● **EXERCISE REQUIREMENTS**
Would you reproduce all of the entries exactly?

● **EXERCISE MATERIALS**
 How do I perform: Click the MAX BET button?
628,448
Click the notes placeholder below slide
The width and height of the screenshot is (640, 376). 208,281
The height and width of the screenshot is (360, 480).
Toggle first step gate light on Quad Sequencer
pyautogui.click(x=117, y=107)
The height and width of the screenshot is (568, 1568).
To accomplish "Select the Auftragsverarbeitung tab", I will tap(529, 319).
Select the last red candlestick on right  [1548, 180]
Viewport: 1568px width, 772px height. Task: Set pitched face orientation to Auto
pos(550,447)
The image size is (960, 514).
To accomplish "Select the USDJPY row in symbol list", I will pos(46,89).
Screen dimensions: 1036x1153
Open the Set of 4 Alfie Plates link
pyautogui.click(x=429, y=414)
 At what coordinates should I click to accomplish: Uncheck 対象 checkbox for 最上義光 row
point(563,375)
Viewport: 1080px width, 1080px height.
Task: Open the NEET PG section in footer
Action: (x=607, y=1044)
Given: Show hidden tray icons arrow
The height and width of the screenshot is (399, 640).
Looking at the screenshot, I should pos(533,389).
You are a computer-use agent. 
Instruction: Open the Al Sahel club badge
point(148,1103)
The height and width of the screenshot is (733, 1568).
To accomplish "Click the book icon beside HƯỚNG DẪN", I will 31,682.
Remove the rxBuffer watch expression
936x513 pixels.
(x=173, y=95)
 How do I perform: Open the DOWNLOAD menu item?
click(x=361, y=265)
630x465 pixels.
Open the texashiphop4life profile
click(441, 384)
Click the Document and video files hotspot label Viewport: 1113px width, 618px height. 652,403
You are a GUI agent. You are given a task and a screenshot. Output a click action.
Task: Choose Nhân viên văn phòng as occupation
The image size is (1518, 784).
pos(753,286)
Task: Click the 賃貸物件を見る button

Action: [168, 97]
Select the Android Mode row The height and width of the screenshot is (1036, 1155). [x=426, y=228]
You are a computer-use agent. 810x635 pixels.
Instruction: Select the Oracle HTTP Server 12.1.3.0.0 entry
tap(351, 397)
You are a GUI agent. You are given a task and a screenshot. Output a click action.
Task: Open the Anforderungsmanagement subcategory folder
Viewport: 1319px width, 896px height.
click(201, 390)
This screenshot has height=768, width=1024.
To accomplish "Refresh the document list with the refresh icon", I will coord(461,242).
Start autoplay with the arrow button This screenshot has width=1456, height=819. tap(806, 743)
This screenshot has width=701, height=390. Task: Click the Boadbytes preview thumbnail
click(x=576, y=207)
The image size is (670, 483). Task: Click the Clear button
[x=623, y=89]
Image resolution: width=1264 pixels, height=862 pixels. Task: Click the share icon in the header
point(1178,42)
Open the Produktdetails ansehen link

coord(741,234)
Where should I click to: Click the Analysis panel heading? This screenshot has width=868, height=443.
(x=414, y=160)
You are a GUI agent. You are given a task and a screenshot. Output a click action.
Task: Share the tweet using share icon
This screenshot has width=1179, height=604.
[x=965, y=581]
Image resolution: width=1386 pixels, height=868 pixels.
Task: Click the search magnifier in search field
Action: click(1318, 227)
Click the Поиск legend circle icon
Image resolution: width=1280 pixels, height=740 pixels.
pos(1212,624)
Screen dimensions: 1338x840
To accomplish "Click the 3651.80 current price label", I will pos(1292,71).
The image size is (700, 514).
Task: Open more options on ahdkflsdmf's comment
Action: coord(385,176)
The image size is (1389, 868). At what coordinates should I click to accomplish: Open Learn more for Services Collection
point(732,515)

● **YOUR SOLUTION**
 How do I perform: Click the MAX BET button?
628,448
Click the notes placeholder below slide
The width and height of the screenshot is (640, 376). 208,281
The height and width of the screenshot is (360, 480).
Toggle first step gate light on Quad Sequencer
pyautogui.click(x=117, y=107)
The height and width of the screenshot is (568, 1568).
To accomplish "Select the Auftragsverarbeitung tab", I will tap(529, 319).
Select the last red candlestick on right  [1548, 180]
Viewport: 1568px width, 772px height. Task: Set pitched face orientation to Auto
pos(550,447)
The image size is (960, 514).
To accomplish "Select the USDJPY row in symbol list", I will pos(46,89).
Screen dimensions: 1036x1153
Open the Set of 4 Alfie Plates link
pyautogui.click(x=429, y=414)
 At what coordinates should I click to accomplish: Uncheck 対象 checkbox for 最上義光 row
point(563,375)
Viewport: 1080px width, 1080px height.
Task: Open the NEET PG section in footer
Action: (x=607, y=1044)
Given: Show hidden tray icons arrow
The height and width of the screenshot is (399, 640).
Looking at the screenshot, I should pos(533,389).
You are a computer-use agent. 
Instruction: Open the Al Sahel club badge
point(148,1103)
The height and width of the screenshot is (733, 1568).
To accomplish "Click the book icon beside HƯỚNG DẪN", I will 31,682.
Remove the rxBuffer watch expression
936x513 pixels.
(x=173, y=95)
 How do I perform: Open the DOWNLOAD menu item?
click(x=361, y=265)
630x465 pixels.
Open the texashiphop4life profile
click(441, 384)
Click the Document and video files hotspot label Viewport: 1113px width, 618px height. 652,403
You are a GUI agent. You are given a task and a screenshot. Output a click action.
Task: Choose Nhân viên văn phòng as occupation
The image size is (1518, 784).
pos(753,286)
Task: Click the 賃貸物件を見る button

Action: [168, 97]
Select the Android Mode row The height and width of the screenshot is (1036, 1155). [x=426, y=228]
You are a computer-use agent. 810x635 pixels.
Instruction: Select the Oracle HTTP Server 12.1.3.0.0 entry
tap(351, 397)
You are a GUI agent. You are given a task and a screenshot. Output a click action.
Task: Open the Anforderungsmanagement subcategory folder
Viewport: 1319px width, 896px height.
click(201, 390)
This screenshot has height=768, width=1024.
To accomplish "Refresh the document list with the refresh icon", I will coord(461,242).
Start autoplay with the arrow button This screenshot has width=1456, height=819. tap(806, 743)
This screenshot has width=701, height=390. Task: Click the Boadbytes preview thumbnail
click(x=576, y=207)
The image size is (670, 483). Task: Click the Clear button
[x=623, y=89]
Image resolution: width=1264 pixels, height=862 pixels. Task: Click the share icon in the header
point(1178,42)
Open the Produktdetails ansehen link

coord(741,234)
Where should I click to: Click the Analysis panel heading? This screenshot has width=868, height=443.
(x=414, y=160)
You are a GUI agent. You are given a task and a screenshot. Output a click action.
Task: Share the tweet using share icon
This screenshot has width=1179, height=604.
[x=965, y=581]
Image resolution: width=1386 pixels, height=868 pixels.
Task: Click the search magnifier in search field
Action: click(1318, 227)
Click the Поиск legend circle icon
Image resolution: width=1280 pixels, height=740 pixels.
pos(1212,624)
Screen dimensions: 1338x840
To accomplish "Click the 3651.80 current price label", I will pos(1292,71).
The image size is (700, 514).
Task: Open more options on ahdkflsdmf's comment
Action: coord(385,176)
The image size is (1389, 868). At what coordinates should I click to accomplish: Open Learn more for Services Collection
point(732,515)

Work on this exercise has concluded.